---------- Given records

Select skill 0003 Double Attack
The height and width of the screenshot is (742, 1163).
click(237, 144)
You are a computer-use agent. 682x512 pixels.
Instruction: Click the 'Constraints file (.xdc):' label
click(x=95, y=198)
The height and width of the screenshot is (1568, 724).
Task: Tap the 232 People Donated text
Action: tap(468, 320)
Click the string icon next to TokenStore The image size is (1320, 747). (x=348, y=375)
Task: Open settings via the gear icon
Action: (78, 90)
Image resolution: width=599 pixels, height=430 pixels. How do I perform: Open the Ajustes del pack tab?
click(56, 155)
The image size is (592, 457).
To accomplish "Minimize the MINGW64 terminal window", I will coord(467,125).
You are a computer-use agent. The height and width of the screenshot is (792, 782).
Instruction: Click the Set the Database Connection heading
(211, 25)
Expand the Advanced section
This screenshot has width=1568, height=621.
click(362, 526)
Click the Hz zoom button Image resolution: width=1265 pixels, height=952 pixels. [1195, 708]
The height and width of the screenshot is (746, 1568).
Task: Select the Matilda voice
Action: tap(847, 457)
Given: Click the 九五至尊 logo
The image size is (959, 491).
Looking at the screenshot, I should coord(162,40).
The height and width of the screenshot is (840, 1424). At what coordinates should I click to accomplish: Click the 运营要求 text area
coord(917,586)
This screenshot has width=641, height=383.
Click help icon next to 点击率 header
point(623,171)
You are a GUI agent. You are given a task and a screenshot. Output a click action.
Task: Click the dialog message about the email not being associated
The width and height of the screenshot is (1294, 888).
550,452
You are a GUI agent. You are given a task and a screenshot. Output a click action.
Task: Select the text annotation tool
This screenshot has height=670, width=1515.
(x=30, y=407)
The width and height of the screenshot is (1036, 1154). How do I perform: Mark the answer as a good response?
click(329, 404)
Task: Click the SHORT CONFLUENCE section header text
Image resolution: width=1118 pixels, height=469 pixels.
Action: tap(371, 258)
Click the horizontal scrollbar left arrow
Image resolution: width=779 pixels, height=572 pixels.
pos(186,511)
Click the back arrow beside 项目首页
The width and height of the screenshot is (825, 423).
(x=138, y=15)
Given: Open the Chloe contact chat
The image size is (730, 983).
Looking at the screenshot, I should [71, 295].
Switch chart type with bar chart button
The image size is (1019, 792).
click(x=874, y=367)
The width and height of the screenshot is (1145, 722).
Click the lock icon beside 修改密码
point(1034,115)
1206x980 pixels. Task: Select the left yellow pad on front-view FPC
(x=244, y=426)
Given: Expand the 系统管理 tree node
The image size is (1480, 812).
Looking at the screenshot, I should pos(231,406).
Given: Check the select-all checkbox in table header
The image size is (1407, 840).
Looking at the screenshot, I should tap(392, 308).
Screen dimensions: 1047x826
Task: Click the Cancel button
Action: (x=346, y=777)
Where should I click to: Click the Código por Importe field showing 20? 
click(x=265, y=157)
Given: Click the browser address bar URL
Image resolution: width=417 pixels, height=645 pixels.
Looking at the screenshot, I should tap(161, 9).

--------------------

### Your instructions
Nothing in the entries may be left out; each line is to be output exactly.

### Response
Select skill 0003 Double Attack
The height and width of the screenshot is (742, 1163).
click(237, 144)
You are a computer-use agent. 682x512 pixels.
Instruction: Click the 'Constraints file (.xdc):' label
click(x=95, y=198)
The height and width of the screenshot is (1568, 724).
Task: Tap the 232 People Donated text
Action: tap(468, 320)
Click the string icon next to TokenStore The image size is (1320, 747). (x=348, y=375)
Task: Open settings via the gear icon
Action: (78, 90)
Image resolution: width=599 pixels, height=430 pixels. How do I perform: Open the Ajustes del pack tab?
click(56, 155)
The image size is (592, 457).
To accomplish "Minimize the MINGW64 terminal window", I will coord(467,125).
You are a computer-use agent. The height and width of the screenshot is (792, 782).
Instruction: Click the Set the Database Connection heading
(211, 25)
Expand the Advanced section
This screenshot has width=1568, height=621.
click(362, 526)
Click the Hz zoom button Image resolution: width=1265 pixels, height=952 pixels. [1195, 708]
The height and width of the screenshot is (746, 1568).
Task: Select the Matilda voice
Action: tap(847, 457)
Given: Click the 九五至尊 logo
The image size is (959, 491).
Looking at the screenshot, I should coord(162,40).
The height and width of the screenshot is (840, 1424). At what coordinates should I click to accomplish: Click the 运营要求 text area
coord(917,586)
This screenshot has width=641, height=383.
Click help icon next to 点击率 header
point(623,171)
You are a GUI agent. You are given a task and a screenshot. Output a click action.
Task: Click the dialog message about the email not being associated
The width and height of the screenshot is (1294, 888).
550,452
You are a GUI agent. You are given a task and a screenshot. Output a click action.
Task: Select the text annotation tool
This screenshot has height=670, width=1515.
(x=30, y=407)
The width and height of the screenshot is (1036, 1154). How do I perform: Mark the answer as a good response?
click(329, 404)
Task: Click the SHORT CONFLUENCE section header text
Image resolution: width=1118 pixels, height=469 pixels.
Action: tap(371, 258)
Click the horizontal scrollbar left arrow
Image resolution: width=779 pixels, height=572 pixels.
pos(186,511)
Click the back arrow beside 项目首页
The width and height of the screenshot is (825, 423).
(x=138, y=15)
Given: Open the Chloe contact chat
The image size is (730, 983).
Looking at the screenshot, I should [71, 295].
Switch chart type with bar chart button
The image size is (1019, 792).
click(x=874, y=367)
The width and height of the screenshot is (1145, 722).
Click the lock icon beside 修改密码
point(1034,115)
1206x980 pixels. Task: Select the left yellow pad on front-view FPC
(x=244, y=426)
Given: Expand the 系统管理 tree node
The image size is (1480, 812).
Looking at the screenshot, I should pos(231,406).
Given: Check the select-all checkbox in table header
The image size is (1407, 840).
Looking at the screenshot, I should tap(392, 308).
Screen dimensions: 1047x826
Task: Click the Cancel button
Action: (x=346, y=777)
Where should I click to: Click the Código por Importe field showing 20? 
click(x=265, y=157)
Given: Click the browser address bar URL
Image resolution: width=417 pixels, height=645 pixels.
Looking at the screenshot, I should tap(161, 9).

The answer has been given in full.